I have been reading voraciously these days. My love for reading has begun irking the folks around me, for they often remark, “Why do you want to read so much? Do something else. Reading is not everything.” But, I do not tell them that I think reading is the warmest, healthiest way to fill the abyss in my life. I do not tell them that if not for reading, I would be sucked in by this quicksand called loneliness. I do not tell them that reading fills all those empty hours, when I could have had a lover, cracked some jokes, and sealed those moments with sounds of our laughter. Reading fills my lungs with air.
I am an emotional reader, and my blogs are emotion-driven too. When I write, I can only say how I responded to the book, rather than discussing its merit. While some of my friends loathe that trait of mine, I do not know to write any other way, and I don’t intend to try changing. If my blogs are charged with emotions, it is only because I don’t sieve my thoughts before pinning it down here. At the end of the day, the more I make my blogs personal, the more I feel cathartic. And, that’s exactly how I can help myself. So, I am going to write about Forbidden in the same fashion.
In the last one week, as I was reading Tabitha Suzuma’s Forbidden, I meditated about the therapeutic power of books. Forbidden, which was profound and heartrending, made me burst into tears. Crying — the very thing that I couldn’t do for a long while — came over to me like a friend with open arms, and hugged me till my eyes had no more tears. How grateful I am to Forbidden for helping me to unload some baggage, reduce the clutter in my chest, and breathe a whiff of fresh air!

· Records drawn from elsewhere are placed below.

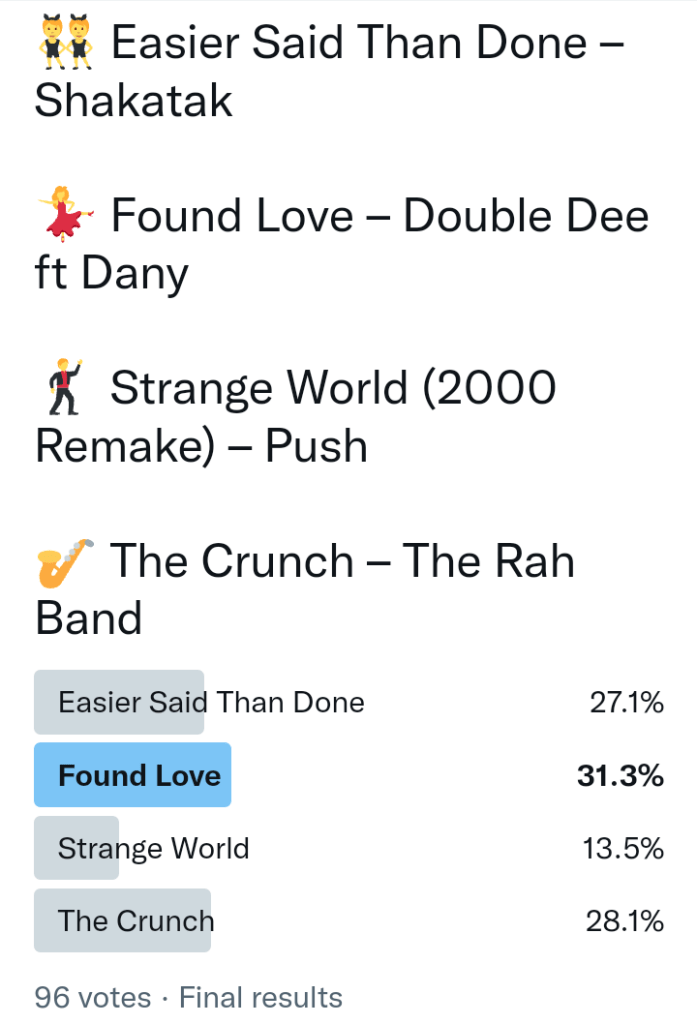Click the bold 31.3% percentage
Viewport: 697px width, 1024px height.
(620, 775)
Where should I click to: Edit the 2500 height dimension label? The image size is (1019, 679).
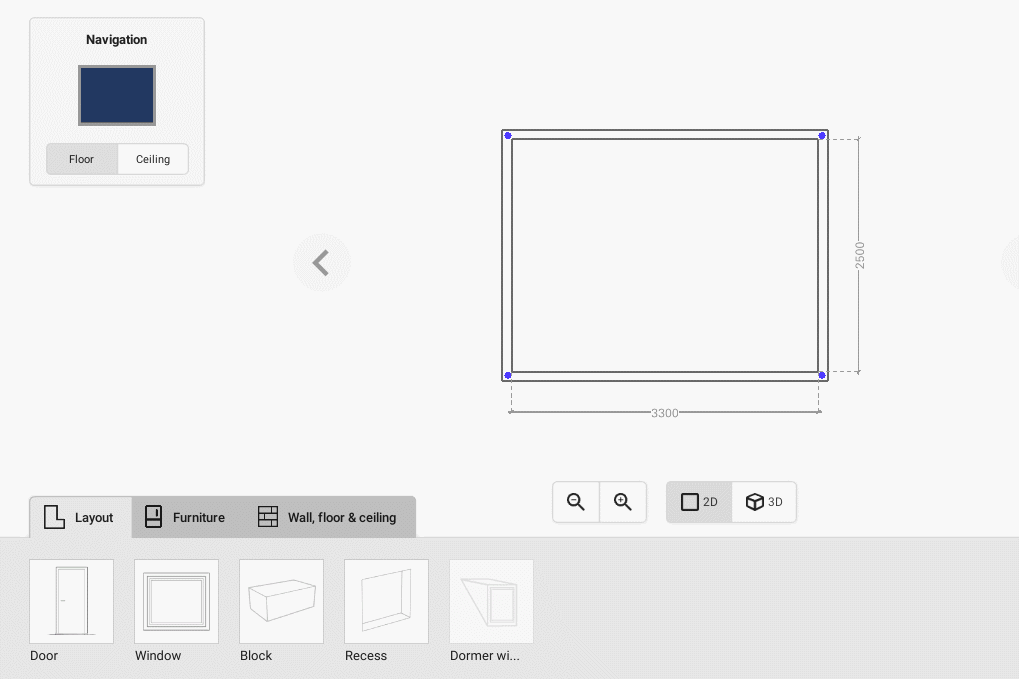(860, 255)
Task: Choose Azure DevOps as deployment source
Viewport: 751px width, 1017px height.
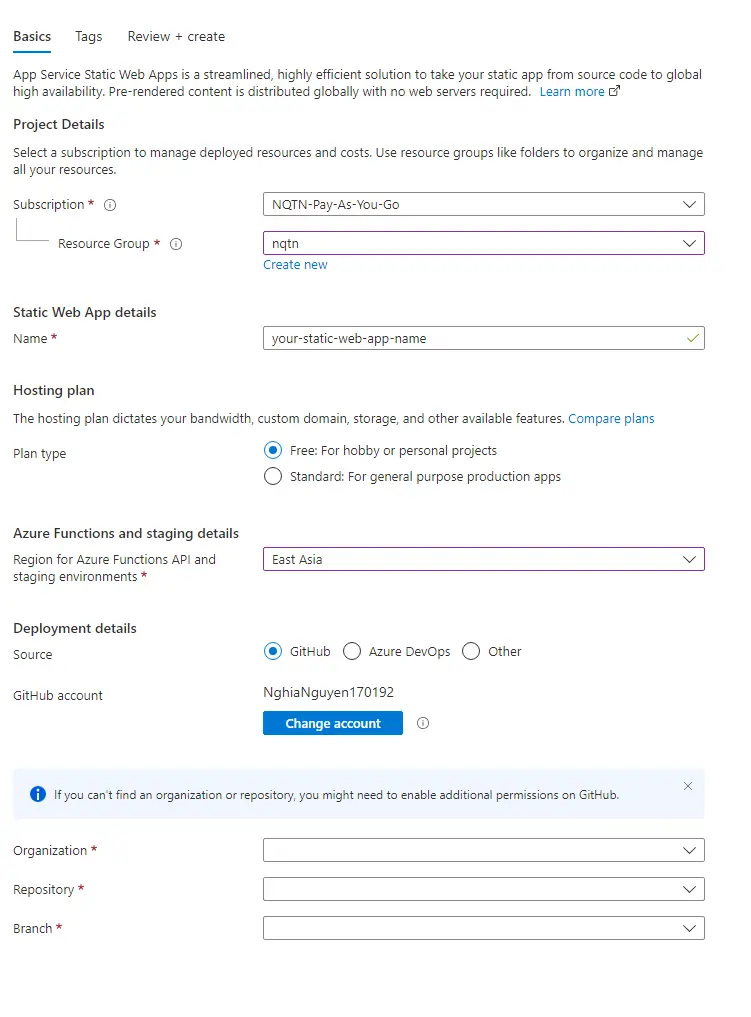Action: coord(352,651)
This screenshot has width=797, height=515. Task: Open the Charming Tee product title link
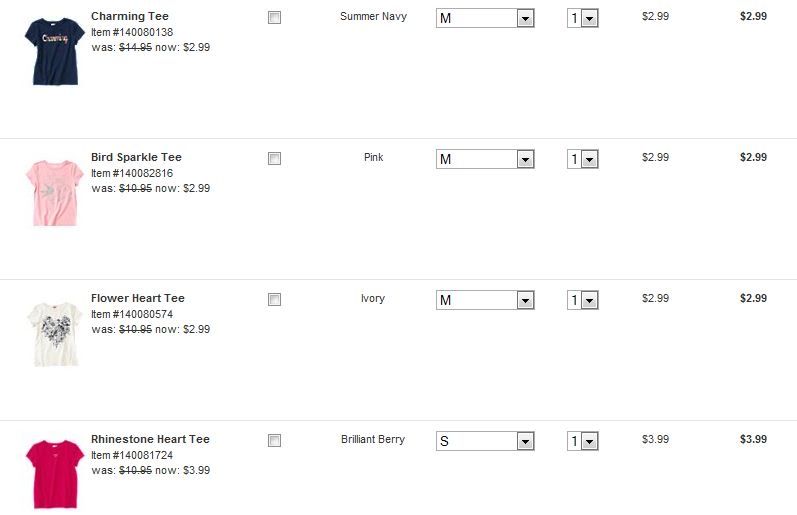tap(130, 17)
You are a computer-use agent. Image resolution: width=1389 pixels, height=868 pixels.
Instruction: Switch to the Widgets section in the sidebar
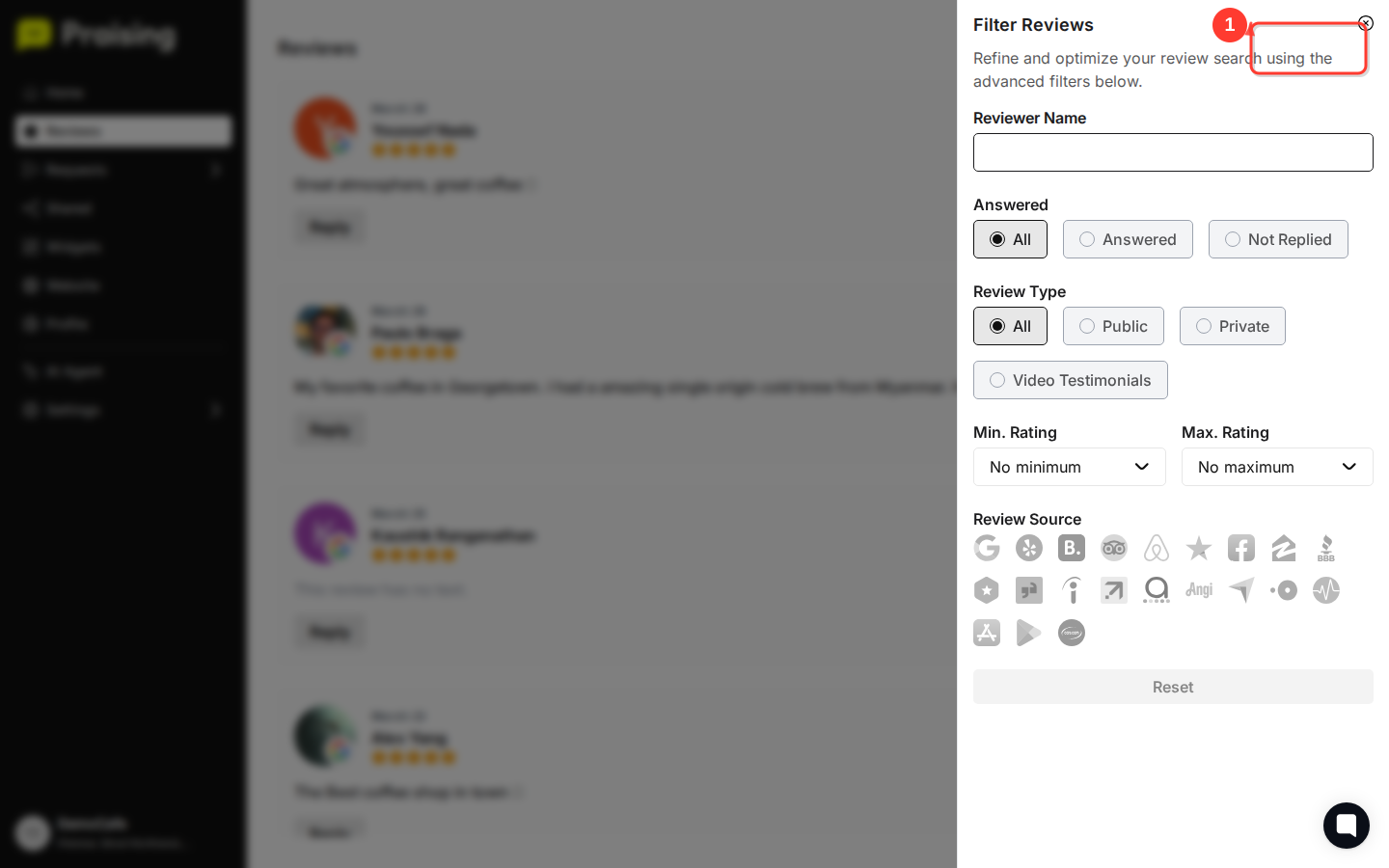click(123, 247)
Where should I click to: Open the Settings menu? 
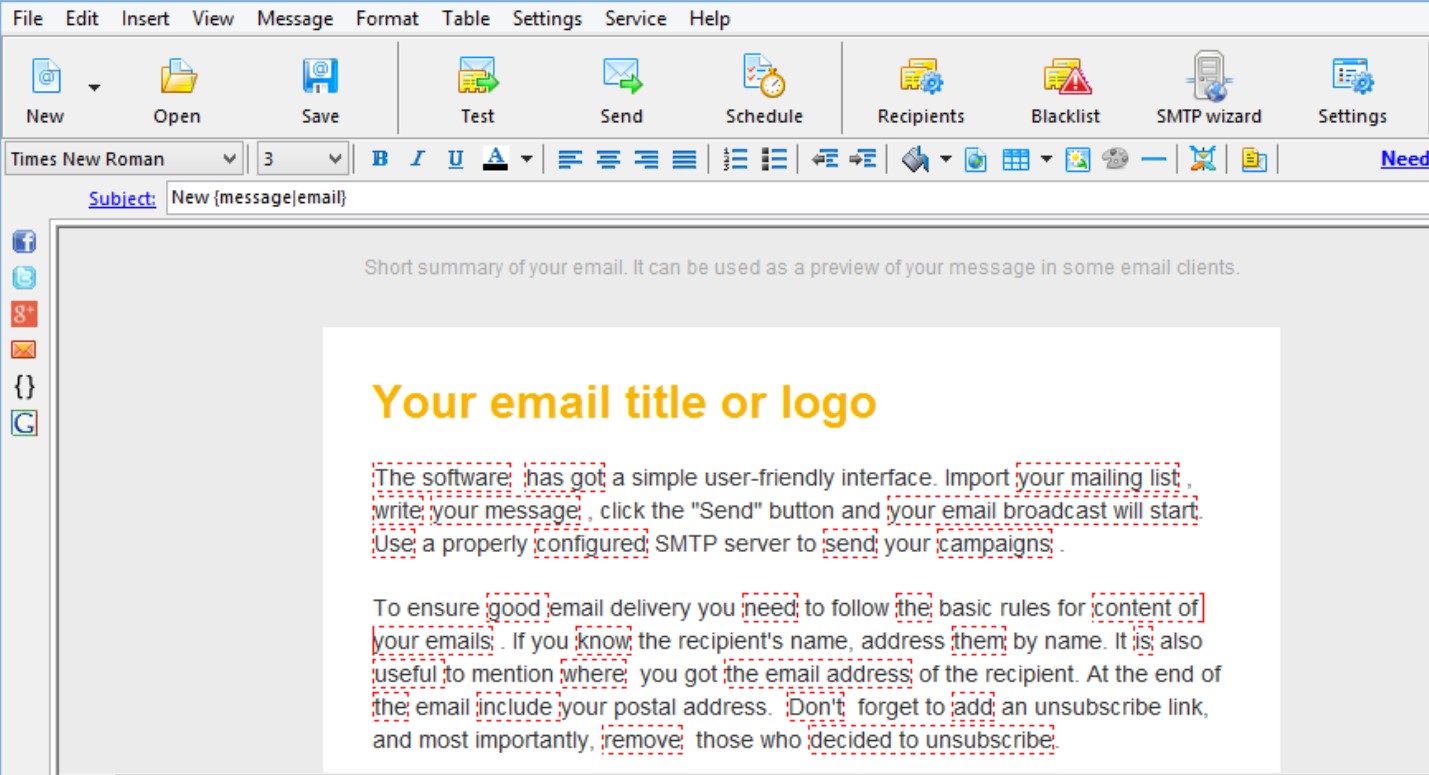[x=546, y=18]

Since my 9-year-old marriage crumbled last year, I have been doing many positive things to lift my spirits. As much as I try to cope with the worst fall of my fall, I destroy all my efforts by overeating, by being way too sedentary, and by alienating myself from the world. However, every once in a while, something warm takes place, and I snap out of the darkness with some effort. In spite of the overwhelming sadness that I have been experiencing, I couldn’t cry since the time I became single again. I would feel a lump in my throat, a heartbeat near my collarbone, many unhappy butterflies fluttering in my stomach looking for their way out to freedom, a shooting pain in my shoulder, indomitable restlessness in my mind, and an uncontrollable urge to keep moving and runaway from everything. There had been times, when I wished I could cry, wailed till my throat became sore, bawled my eyes out, sobbed till my body ran out of oxygen. I wished I could go straight onto the cold floor, shed a river of tears, and drown my sorrows in it. But, it never happened. I moved with an enormous iceberg in my chest. I dragged myself, and kept looking for something that would melt the iceberg. And then, I read Forbidden. When I closed the book, the iceberg turned into a river, the river then evaporated, and I felt empty. In a good way. I always knew books would end up doing that favour to me. All that I had to do was endure the wait, and pain.
Forbidden followed a dysfunctional family. The parents were divorced; the father moved to Australia with his new family, and the mother, who explored romance with many men, almost abandoned her five children — Lochan and Maya, who were in their late teens, Kit, who was thirteen, Tiff and Willa, who were just between eight and five. The incredibly responsible Lochan and Maya battled to keep the family together, in spite of their alcoholic mother, grumpy, cynical teenage brother, two tiny, innocent, attention-seeking siblings, and their own school and lessons. As much as they were slipping into the role of their missing parents, they cracked under the pressure often. But, they always pulled themselves together for the sake of their siblings, whom they always fondly called ‘children’.
Maya was a kind girl. She had a great grasp of their crisis, and helped Lochan to wade through it. Maya and Lochan always remembered that if they failed, then the children would be taken into Social Services’ care. That was their worst nightmare. The intelligent Lochan suffered from anxiety disorder. Although he was his cheerful self at home, in school, he couldn’t make friends, do presentations, and even raise his hand to answer at class. He was heartrendingly lonely. Despite all his Himalayan efforts to raise the children, and excel in school, his mother was never grateful. She often accused him of being ‘stuck up’. When Lochan derailed, lost his morale, Maya gave him a shoulder to lean on. The siblings, who were best friends (maybe, because he was just a year and a few months older than her), eventually fell in love with each other, which only seemed natural and beautiful to me.
It’s a taboo, Lochan and Maya thought, falling in love with one’s own sibling, and taking it to the next level by making love to each other. They were aware of the price of the consequence. They tried hard to shrug off the feeling; however their love for each other was bigger than themselves, and they had no other way but to let it engulf them. Their love story was the most poignant of all that I have read. Many times, I read their exchanges over and over again. Suzuma’s prose was stunning, and she didn’t make me squirm. Not even for a wee bit.
Forbidden was a compelling, deep meditation on love, mental wellness, rules and norms established by society and considered so normal that they are not challenged, and humans’s unquenchable thirst to be loved in return. As many other extraordinary love stories, Forbidden too had a tragic end. It blew me to smithereens. But, it couldn’t have ended any other way. This book was something.